I'm trying to write a function which splits a pdf into separate pages. From this SO answer. I copied a simple function which splits a pdf into separate pages:
def splitPdf(file_):
pdf = PdfFileReader(file_)
pages = []
for i in range(pdf.getNumPages()):
output = PdfFileWriter()
output.addPage(pdf.getPage(i))
with open("document-page%s.pdf" % i, "wb") as outputStream:
output.write(outputStream)
return pages
This however, writes the new PDFs to file, instead of returning a list of the new PDFs as file variables. So I changed the line of output.write(outputStream)
to:
pages.append(outputStream)
When trying to write the elements in the pages list however, I get a ValueError: I/O operation on closed file
.
Does anybody know how I can add the new files to the list and return them, instead of writing them to file? All tips are welcome!

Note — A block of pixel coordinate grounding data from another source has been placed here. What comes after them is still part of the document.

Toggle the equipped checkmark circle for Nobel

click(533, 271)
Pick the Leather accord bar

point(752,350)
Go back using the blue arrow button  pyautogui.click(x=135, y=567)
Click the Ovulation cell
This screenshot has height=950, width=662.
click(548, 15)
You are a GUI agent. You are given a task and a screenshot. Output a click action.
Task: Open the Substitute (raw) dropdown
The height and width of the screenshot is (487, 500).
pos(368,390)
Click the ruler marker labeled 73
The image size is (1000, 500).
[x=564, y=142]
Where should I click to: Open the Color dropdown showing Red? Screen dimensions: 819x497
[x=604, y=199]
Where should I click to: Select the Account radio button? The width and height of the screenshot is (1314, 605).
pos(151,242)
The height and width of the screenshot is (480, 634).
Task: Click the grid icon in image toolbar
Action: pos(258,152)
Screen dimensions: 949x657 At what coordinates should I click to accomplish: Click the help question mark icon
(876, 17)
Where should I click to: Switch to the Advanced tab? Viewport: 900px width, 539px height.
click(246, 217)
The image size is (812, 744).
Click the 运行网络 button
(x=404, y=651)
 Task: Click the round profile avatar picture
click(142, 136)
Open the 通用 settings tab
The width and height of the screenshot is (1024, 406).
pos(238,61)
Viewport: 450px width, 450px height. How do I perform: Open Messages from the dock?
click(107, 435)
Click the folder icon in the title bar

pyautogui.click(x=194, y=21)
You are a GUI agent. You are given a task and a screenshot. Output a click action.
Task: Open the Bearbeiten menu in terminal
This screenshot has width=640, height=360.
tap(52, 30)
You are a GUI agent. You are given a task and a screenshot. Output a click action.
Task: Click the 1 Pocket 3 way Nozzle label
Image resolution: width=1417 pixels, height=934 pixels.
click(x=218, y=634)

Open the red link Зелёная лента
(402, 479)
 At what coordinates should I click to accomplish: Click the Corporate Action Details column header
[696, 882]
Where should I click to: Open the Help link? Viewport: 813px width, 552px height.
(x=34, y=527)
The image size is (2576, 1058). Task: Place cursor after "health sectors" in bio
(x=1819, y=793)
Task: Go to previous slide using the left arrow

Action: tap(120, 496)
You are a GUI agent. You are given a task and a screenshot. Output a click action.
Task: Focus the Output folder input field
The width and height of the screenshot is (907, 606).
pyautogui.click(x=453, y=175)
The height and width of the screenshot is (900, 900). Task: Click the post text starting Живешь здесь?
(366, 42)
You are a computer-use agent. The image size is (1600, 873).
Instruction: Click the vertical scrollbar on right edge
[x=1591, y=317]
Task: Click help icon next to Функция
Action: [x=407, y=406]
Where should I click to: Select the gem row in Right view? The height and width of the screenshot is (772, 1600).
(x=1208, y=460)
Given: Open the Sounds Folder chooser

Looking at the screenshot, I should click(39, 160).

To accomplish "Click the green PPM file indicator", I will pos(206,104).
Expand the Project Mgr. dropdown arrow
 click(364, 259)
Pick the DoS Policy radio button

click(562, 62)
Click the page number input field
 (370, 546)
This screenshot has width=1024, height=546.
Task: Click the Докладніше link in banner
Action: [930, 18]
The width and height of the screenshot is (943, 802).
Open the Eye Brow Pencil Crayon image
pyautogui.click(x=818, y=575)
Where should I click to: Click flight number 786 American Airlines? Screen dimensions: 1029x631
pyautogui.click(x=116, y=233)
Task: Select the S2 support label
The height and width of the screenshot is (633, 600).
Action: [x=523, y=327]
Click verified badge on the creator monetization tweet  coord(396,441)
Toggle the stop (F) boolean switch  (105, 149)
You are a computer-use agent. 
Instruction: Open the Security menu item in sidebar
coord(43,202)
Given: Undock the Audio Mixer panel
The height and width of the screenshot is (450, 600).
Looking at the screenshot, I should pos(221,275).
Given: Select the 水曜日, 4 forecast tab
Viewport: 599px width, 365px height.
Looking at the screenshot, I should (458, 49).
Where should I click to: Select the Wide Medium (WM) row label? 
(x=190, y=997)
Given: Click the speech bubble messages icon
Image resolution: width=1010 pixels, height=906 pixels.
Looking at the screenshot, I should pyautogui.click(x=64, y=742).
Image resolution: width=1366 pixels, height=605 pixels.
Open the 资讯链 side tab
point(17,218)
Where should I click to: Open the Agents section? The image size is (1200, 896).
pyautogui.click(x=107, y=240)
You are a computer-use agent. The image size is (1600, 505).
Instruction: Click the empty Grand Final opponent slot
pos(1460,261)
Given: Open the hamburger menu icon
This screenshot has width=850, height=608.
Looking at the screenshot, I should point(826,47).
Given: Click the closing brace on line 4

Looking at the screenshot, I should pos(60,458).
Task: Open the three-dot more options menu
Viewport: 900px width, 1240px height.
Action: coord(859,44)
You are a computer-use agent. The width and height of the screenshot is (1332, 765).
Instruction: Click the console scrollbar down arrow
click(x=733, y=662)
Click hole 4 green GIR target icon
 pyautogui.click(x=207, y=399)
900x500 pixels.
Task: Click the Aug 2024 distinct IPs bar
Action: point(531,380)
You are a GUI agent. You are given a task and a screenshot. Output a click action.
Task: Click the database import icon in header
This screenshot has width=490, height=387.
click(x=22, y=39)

It is not completely clear what you mean by "list of PDFs as file variables. If you want to create strings instead of files with PDF contents, and return a list of such strings, replace open()
with StringIO
and call getvalue()
to obtain the contents:
import cStringIO
def splitPdf(file_):
pdf = PdfFileReader(file_)
pages = []
for i in range(pdf.getNumPages()):
output = PdfFileWriter()
output.addPage(pdf.getPage(i))
io = cStringIO.StringIO()
output.write(io)
pages.append(io.getvalue())
return pages